College Dance Curriculums are Finally Catching Up to 2019

June 28, 2019

After Boston Conservatory at Berklee renamed select courses in its ballet curriculum in support of an ongoing institutional effort to ensure inclusivity in the classroom, the school’s senior vice president and executive director Cathy Young sat down with Dance Magazine to discuss how the Conservatory is rethinking dance instruction for today's dance student. Read the article excerpt below, or at


College Dance Curriculums are Finally Catching Up to 2019

By Rachel Rizzuto, Dance Magazine

Cathy Young, executive director of Boston Conservatory at Berklee, already had change on her mind last year when a student approached her about how ballet classes were titled. The conservatory took swift action, renaming classes to make it clear that anyone could enroll.

The course catalog now includes "Constructed Gender Identities in Classical Ballet: Ballet Technique: Men's Technique," along with similarly titled pointe and partnering classes.

"The skill set associated with men's technique—an emphasis on ballon and strength, for example—those are skills other people might want to learn," Young points out. "Why would we say that only people who identify as male get to learn those skills?

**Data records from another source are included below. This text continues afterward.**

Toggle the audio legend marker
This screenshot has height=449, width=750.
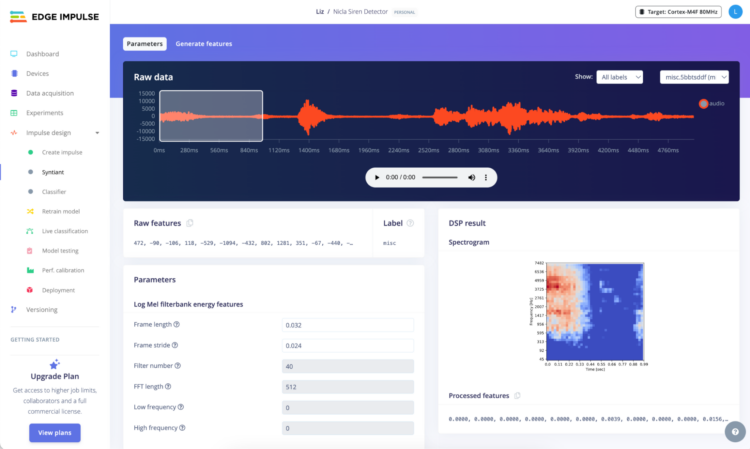(703, 103)
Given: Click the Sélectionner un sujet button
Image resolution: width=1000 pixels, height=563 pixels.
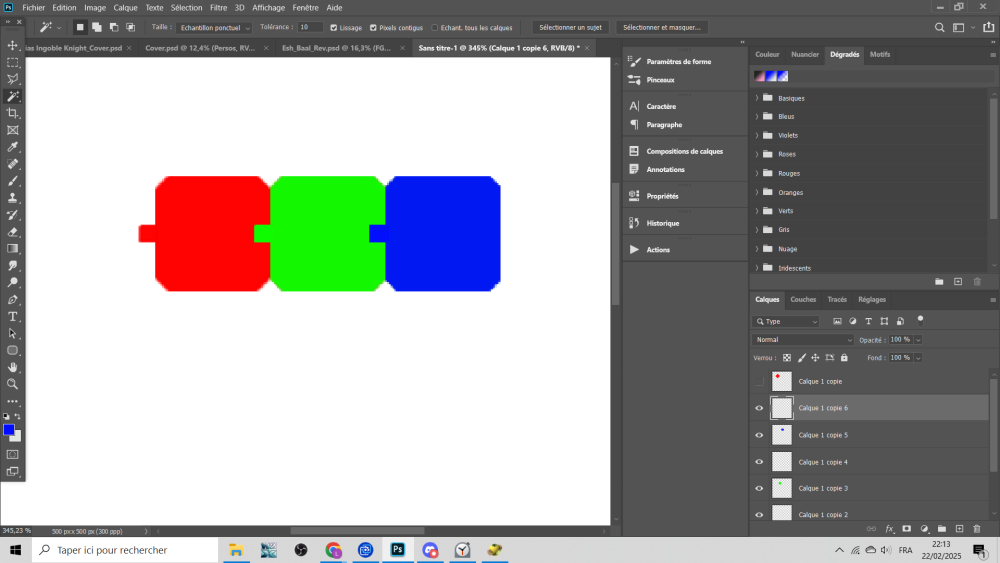Looking at the screenshot, I should tap(570, 28).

At the same time, we want our students who identify as male, who want to understand how it feels to dance on pointe, to get that technical training."

Though she suspects this shift may have caused initial concerns for some faculty regarding the traditions of classical ballet, Young says the faculty is fully committed to creating a curriculum that is diverse and inclusive. "We cannot, as a higher ed institution, offer a curriculum that appears to be geared to only one gender category," she says.

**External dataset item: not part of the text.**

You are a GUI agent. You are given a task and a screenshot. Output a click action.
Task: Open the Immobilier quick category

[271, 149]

But this change serves another purpose, too. "The new course titles make a statement about examining and contextualizing the presentation and interpretations of gender embedded in the form," says Young. "Ballet, like any other dance form, reflects a particular time and place in history, and we want our students to know that. We have students who identify as male, female, nonbinary, transgender—and all of them need to be able to determine for themselves how they interface with ballet."

The response has been affirming, she reports. "When we announced this, we got so much positive response," says Young. "We had alumni saying, 'I'm so proud to have gone to this school.' " She hopes the new curriculum will set a precedent. "I think people in the field will realize 'This is a new idea of what a conservatory can be,' " she says.

Boston Conservatory at Berklee’s B.F.A. program in contemporary dance is widely considered the best in the U.S., and consistently ranks as a “top 10” school for dance. Learn more about the Conservatory’s dance degree program.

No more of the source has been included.